- Written task
Copy out each of the following items word for word, changing nothing.

- Material provided
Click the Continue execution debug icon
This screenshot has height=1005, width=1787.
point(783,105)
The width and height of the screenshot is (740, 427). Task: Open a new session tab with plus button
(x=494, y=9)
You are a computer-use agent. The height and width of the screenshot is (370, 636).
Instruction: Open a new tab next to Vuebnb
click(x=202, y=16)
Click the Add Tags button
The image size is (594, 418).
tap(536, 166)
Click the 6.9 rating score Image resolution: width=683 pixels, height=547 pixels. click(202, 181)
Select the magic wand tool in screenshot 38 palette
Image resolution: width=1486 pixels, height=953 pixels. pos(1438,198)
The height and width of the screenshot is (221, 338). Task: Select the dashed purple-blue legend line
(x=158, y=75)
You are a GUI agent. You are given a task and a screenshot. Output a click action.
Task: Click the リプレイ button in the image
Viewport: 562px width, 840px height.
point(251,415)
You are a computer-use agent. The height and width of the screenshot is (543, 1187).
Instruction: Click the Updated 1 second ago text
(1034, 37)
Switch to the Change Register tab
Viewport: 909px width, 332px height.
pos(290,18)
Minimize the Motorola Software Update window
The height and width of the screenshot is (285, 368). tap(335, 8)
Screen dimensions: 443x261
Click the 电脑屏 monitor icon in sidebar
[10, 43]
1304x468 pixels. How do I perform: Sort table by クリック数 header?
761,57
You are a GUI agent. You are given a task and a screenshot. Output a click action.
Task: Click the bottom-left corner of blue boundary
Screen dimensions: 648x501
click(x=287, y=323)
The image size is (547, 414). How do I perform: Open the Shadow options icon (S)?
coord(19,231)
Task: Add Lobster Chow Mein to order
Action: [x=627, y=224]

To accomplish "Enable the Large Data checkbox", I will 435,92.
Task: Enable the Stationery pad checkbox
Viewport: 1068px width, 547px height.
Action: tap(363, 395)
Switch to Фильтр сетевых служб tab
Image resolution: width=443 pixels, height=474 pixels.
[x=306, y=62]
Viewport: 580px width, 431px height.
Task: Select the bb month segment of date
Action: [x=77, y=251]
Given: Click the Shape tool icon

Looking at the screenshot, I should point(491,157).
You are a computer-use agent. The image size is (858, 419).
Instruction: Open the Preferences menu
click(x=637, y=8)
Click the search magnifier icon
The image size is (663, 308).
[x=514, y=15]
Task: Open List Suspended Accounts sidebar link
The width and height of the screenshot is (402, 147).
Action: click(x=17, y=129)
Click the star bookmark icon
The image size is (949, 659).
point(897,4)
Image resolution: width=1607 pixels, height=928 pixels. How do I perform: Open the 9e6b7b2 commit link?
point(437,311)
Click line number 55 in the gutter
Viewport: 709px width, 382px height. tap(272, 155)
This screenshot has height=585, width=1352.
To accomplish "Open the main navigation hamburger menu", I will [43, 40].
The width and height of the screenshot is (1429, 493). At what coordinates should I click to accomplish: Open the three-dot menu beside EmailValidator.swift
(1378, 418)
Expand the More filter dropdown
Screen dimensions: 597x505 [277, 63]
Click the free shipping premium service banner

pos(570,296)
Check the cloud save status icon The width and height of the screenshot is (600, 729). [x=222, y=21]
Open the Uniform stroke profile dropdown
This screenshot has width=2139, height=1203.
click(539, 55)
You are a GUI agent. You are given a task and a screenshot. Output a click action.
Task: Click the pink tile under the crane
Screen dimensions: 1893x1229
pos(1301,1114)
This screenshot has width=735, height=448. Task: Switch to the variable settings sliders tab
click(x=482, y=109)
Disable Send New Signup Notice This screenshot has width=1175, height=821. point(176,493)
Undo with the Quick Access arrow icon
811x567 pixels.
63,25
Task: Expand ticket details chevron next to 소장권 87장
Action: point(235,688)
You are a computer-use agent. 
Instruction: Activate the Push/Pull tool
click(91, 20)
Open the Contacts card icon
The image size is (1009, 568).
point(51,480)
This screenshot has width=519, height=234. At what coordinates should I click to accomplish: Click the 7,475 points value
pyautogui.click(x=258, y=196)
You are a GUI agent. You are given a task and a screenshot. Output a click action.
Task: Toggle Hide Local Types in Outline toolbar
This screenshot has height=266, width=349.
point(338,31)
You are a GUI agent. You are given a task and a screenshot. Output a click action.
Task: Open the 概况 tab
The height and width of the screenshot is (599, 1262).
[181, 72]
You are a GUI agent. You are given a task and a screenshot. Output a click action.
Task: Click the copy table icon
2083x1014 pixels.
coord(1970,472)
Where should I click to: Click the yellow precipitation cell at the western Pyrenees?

- Exercise result
Click the Continue execution debug icon
This screenshot has height=1005, width=1787.
point(783,105)
The width and height of the screenshot is (740, 427). Task: Open a new session tab with plus button
(x=494, y=9)
You are a computer-use agent. The height and width of the screenshot is (370, 636).
Instruction: Open a new tab next to Vuebnb
click(x=202, y=16)
Click the Add Tags button
The image size is (594, 418).
tap(536, 166)
Click the 6.9 rating score Image resolution: width=683 pixels, height=547 pixels. click(202, 181)
Select the magic wand tool in screenshot 38 palette
Image resolution: width=1486 pixels, height=953 pixels. pos(1438,198)
The height and width of the screenshot is (221, 338). Task: Select the dashed purple-blue legend line
(x=158, y=75)
You are a GUI agent. You are given a task and a screenshot. Output a click action.
Task: Click the リプレイ button in the image
Viewport: 562px width, 840px height.
point(251,415)
You are a computer-use agent. The height and width of the screenshot is (543, 1187).
Instruction: Click the Updated 1 second ago text
(1034, 37)
Switch to the Change Register tab
Viewport: 909px width, 332px height.
pos(290,18)
Minimize the Motorola Software Update window
The height and width of the screenshot is (285, 368). tap(335, 8)
Screen dimensions: 443x261
Click the 电脑屏 monitor icon in sidebar
[10, 43]
1304x468 pixels. How do I perform: Sort table by クリック数 header?
761,57
You are a GUI agent. You are given a task and a screenshot. Output a click action.
Task: Click the bottom-left corner of blue boundary
Screen dimensions: 648x501
click(x=287, y=323)
The image size is (547, 414). How do I perform: Open the Shadow options icon (S)?
coord(19,231)
Task: Add Lobster Chow Mein to order
Action: [x=627, y=224]

To accomplish "Enable the Large Data checkbox", I will 435,92.
Task: Enable the Stationery pad checkbox
Viewport: 1068px width, 547px height.
Action: tap(363, 395)
Switch to Фильтр сетевых служб tab
Image resolution: width=443 pixels, height=474 pixels.
[x=306, y=62]
Viewport: 580px width, 431px height.
Task: Select the bb month segment of date
Action: [x=77, y=251]
Given: Click the Shape tool icon

Looking at the screenshot, I should point(491,157).
You are a computer-use agent. The image size is (858, 419).
Instruction: Open the Preferences menu
click(x=637, y=8)
Click the search magnifier icon
The image size is (663, 308).
[x=514, y=15]
Task: Open List Suspended Accounts sidebar link
The width and height of the screenshot is (402, 147).
Action: click(x=17, y=129)
Click the star bookmark icon
The image size is (949, 659).
point(897,4)
Image resolution: width=1607 pixels, height=928 pixels. How do I perform: Open the 9e6b7b2 commit link?
point(437,311)
Click line number 55 in the gutter
Viewport: 709px width, 382px height. tap(272, 155)
This screenshot has height=585, width=1352.
To accomplish "Open the main navigation hamburger menu", I will [43, 40].
The width and height of the screenshot is (1429, 493). At what coordinates should I click to accomplish: Open the three-dot menu beside EmailValidator.swift
(1378, 418)
Expand the More filter dropdown
Screen dimensions: 597x505 [277, 63]
Click the free shipping premium service banner

pos(570,296)
Check the cloud save status icon The width and height of the screenshot is (600, 729). [x=222, y=21]
Open the Uniform stroke profile dropdown
This screenshot has width=2139, height=1203.
click(539, 55)
You are a GUI agent. You are given a task and a screenshot. Output a click action.
Task: Click the pink tile under the crane
Screen dimensions: 1893x1229
pos(1301,1114)
This screenshot has width=735, height=448. Task: Switch to the variable settings sliders tab
click(x=482, y=109)
Disable Send New Signup Notice This screenshot has width=1175, height=821. point(176,493)
Undo with the Quick Access arrow icon
811x567 pixels.
63,25
Task: Expand ticket details chevron next to 소장권 87장
Action: point(235,688)
You are a computer-use agent. 
Instruction: Activate the Push/Pull tool
click(91, 20)
Open the Contacts card icon
The image size is (1009, 568).
point(51,480)
This screenshot has width=519, height=234. At what coordinates should I click to accomplish: Click the 7,475 points value
pyautogui.click(x=258, y=196)
You are a GUI agent. You are given a task and a screenshot. Output a click action.
Task: Toggle Hide Local Types in Outline toolbar
This screenshot has height=266, width=349.
point(338,31)
You are a GUI agent. You are given a task and a screenshot. Output a click action.
Task: Open the 概况 tab
The height and width of the screenshot is (599, 1262).
[181, 72]
You are a GUI agent. You are given a task and a screenshot. Output a click action.
Task: Click the copy table icon
2083x1014 pixels.
coord(1970,472)
Where should I click to: Click the yellow precipitation cell at the western Pyrenees?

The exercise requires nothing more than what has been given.